– О, бойся Бармаглота, сын, – отозвался отец. Он отхлебнул кофе из кружки и спокойно, без малейшего страха, посмотрел на движение в деревьях. – Ты знаешь, что это. Ты знаешь, чего ему нужно.
Я поперхнулся:
– Демон.
Он кивнул, не сводя с меня взгляда своих голубых глаз.
– Не думаю, что…
– Стрижающих мечей у меня небогато, – сказал отец. Он полез в рюкзак и бросил мне шоколадный батончик. – Ближе всего к этому из того, что у меня есть, – только «сникерс».
– Думаешь, это смешно? – спросил я.
– Смотря кто произносит.
– Ладно, – кивнул я. – Почему ты мне раньше не снился?
– Потому что прежде мне не позволяли связаться с тобой, – невозмутимо ответил отец. – До тех пор, пока другие не преступили черту.
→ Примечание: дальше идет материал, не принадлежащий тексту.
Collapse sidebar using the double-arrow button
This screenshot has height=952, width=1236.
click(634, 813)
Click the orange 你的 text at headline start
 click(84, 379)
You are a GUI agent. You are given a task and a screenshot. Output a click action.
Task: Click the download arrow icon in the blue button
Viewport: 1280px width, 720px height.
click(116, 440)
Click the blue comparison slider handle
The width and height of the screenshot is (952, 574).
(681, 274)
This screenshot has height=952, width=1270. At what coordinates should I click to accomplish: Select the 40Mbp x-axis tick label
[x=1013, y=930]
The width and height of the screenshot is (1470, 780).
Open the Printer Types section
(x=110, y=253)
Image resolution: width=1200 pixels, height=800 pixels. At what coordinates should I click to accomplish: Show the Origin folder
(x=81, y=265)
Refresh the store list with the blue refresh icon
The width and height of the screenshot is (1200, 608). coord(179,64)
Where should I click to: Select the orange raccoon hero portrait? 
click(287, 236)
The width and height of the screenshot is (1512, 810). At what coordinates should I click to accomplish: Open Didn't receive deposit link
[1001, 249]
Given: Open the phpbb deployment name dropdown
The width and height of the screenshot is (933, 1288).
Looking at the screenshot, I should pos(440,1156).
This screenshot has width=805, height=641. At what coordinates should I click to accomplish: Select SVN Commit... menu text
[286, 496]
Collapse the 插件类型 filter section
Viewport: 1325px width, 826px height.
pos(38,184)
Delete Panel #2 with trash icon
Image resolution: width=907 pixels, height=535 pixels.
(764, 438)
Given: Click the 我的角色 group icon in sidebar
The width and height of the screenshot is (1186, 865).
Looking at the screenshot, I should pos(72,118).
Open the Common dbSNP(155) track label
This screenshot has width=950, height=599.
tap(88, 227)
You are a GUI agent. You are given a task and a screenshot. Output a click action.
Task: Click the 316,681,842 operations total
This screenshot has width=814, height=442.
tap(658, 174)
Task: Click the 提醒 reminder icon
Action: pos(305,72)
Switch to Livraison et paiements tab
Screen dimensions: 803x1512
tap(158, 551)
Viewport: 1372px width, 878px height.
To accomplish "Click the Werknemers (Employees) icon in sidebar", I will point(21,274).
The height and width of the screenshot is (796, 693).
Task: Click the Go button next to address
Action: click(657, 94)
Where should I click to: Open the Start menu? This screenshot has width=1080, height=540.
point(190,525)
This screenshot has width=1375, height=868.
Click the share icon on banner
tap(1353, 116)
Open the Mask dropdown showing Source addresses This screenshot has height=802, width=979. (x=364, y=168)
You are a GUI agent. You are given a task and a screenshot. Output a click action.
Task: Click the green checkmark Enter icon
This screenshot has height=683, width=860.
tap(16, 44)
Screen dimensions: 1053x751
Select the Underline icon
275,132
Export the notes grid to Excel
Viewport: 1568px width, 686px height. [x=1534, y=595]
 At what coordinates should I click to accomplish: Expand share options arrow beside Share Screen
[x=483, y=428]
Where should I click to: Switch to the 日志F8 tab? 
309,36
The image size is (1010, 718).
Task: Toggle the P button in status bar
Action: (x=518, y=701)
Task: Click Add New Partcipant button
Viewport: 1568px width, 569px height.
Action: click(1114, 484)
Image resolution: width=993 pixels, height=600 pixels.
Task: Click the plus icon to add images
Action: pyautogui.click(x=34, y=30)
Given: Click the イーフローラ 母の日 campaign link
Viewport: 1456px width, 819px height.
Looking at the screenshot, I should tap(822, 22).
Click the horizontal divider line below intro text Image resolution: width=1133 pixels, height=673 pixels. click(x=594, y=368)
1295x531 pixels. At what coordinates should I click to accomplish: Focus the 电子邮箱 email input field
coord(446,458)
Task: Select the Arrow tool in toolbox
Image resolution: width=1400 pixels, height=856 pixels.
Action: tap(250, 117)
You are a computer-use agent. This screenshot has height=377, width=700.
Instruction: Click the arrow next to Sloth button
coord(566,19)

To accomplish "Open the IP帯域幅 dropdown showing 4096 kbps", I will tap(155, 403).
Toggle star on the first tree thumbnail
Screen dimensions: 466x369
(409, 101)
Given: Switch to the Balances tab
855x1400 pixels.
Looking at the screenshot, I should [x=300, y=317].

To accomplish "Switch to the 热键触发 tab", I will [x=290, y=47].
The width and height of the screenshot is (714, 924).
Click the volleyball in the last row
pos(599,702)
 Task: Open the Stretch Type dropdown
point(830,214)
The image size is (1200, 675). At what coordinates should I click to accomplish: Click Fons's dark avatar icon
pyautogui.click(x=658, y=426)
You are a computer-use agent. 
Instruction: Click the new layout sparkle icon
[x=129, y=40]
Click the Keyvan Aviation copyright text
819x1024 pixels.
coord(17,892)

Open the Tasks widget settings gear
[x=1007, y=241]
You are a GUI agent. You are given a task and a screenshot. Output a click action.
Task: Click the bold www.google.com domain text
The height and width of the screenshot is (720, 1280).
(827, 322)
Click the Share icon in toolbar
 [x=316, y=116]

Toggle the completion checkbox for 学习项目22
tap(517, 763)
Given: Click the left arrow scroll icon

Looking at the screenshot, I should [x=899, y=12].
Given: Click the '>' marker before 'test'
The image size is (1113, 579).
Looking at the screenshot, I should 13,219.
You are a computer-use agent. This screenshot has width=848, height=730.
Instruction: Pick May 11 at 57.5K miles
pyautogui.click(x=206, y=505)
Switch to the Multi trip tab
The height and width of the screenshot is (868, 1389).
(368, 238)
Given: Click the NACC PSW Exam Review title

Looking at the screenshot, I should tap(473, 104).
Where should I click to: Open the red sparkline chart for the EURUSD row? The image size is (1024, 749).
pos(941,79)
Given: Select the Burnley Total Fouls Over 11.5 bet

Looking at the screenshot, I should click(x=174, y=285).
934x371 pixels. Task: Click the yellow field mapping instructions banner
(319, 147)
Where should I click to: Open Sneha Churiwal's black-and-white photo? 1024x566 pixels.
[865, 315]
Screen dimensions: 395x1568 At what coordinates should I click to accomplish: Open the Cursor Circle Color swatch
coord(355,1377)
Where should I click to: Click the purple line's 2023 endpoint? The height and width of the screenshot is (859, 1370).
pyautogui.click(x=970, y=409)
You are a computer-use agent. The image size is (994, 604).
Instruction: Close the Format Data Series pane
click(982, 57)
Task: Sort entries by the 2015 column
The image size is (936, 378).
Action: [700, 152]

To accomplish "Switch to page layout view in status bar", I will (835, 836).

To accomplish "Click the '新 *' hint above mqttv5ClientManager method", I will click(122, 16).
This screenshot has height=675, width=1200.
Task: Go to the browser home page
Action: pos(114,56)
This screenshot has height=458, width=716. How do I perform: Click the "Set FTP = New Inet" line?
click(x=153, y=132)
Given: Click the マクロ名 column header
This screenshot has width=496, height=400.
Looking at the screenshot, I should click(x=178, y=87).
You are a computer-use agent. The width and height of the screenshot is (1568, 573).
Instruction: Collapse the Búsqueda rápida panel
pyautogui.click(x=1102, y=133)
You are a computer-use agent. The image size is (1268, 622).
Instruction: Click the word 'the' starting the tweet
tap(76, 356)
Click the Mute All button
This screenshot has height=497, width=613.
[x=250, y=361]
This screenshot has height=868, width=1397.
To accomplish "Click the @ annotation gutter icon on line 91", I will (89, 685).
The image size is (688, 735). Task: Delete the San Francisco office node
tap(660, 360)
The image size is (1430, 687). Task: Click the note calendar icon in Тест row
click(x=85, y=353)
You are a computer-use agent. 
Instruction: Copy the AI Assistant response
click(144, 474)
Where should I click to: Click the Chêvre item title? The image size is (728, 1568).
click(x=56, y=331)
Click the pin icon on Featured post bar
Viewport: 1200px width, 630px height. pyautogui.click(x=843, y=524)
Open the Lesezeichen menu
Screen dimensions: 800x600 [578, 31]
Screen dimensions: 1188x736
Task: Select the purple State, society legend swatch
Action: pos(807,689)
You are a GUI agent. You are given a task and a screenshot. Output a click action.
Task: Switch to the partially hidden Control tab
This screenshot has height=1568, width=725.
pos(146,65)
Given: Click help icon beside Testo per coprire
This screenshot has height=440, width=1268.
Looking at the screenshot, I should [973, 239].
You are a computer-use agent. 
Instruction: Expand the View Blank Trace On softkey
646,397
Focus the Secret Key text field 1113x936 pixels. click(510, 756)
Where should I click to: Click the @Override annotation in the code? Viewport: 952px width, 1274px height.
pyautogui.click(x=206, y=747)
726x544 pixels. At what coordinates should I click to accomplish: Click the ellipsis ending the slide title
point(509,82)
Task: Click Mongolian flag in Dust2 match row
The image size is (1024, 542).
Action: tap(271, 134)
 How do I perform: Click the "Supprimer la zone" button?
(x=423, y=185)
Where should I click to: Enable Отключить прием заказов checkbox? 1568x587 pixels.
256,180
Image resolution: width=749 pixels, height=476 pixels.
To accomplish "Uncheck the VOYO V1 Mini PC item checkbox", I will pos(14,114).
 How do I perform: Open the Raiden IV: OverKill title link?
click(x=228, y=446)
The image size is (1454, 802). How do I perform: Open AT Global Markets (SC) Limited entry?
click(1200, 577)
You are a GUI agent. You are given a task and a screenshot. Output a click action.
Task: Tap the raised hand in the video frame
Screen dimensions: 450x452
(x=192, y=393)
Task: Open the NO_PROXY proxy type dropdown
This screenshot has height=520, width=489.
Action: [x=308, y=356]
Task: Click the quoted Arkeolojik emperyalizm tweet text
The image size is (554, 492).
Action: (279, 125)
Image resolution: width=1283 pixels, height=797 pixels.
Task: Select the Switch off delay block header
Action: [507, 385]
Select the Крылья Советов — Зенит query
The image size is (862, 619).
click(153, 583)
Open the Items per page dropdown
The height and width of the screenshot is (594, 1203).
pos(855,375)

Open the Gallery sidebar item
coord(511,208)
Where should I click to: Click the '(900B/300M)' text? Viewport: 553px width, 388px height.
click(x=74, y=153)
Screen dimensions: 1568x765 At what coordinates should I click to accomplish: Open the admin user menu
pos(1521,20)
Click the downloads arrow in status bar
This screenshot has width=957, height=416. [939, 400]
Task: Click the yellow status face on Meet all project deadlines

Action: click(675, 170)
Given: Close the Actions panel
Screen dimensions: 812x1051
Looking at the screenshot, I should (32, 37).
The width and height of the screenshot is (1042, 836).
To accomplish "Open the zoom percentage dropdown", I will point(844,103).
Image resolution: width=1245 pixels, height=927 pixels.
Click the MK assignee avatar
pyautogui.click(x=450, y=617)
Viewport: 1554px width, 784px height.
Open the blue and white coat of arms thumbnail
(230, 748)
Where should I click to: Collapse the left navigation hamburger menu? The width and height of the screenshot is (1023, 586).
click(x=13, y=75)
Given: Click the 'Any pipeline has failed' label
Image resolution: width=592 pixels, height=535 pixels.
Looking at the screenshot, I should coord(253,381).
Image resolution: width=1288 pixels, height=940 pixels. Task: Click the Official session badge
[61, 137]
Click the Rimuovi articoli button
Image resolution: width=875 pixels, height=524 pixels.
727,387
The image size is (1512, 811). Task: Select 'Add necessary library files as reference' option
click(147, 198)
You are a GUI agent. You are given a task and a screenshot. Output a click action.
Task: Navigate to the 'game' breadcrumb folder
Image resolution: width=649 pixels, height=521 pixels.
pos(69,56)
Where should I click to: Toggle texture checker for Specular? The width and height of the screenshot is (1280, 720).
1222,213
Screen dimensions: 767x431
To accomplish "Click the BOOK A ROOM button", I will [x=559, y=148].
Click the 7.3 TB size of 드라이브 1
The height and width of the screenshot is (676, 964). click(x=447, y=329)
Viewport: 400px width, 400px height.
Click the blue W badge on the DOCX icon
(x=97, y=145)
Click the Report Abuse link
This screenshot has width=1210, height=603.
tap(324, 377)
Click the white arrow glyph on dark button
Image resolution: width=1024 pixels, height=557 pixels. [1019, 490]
– Не позволяли? – переспросил я. – Кто? Что за «другие»? Какую черту?
Он отмахнулся:
– Не важно. И у нас мало времени до того, как оно вернется.
Я вздохнул и потер глаза:
– Хорошо. Хватит с меня этого глупого ностальгического сна. Почему бы тебе не вернуться туда, откуда ты пришел, а мне пускай приснится славный, успокаивающий такой сон о том, как я пришел на работу голышом.
Он рассмеялся:
– Так-то лучше. Я знаю, ты боишься, сын. Боишься за своих друзей. Боишься за себя. Но знай одно: ты не одинок.
Я потрясенно уставился на него:
– Что ты хочешь сказать?
– Я хочу сказать, что не являюсь частью твоего подсознания, сын. Я – это я. Настоящий.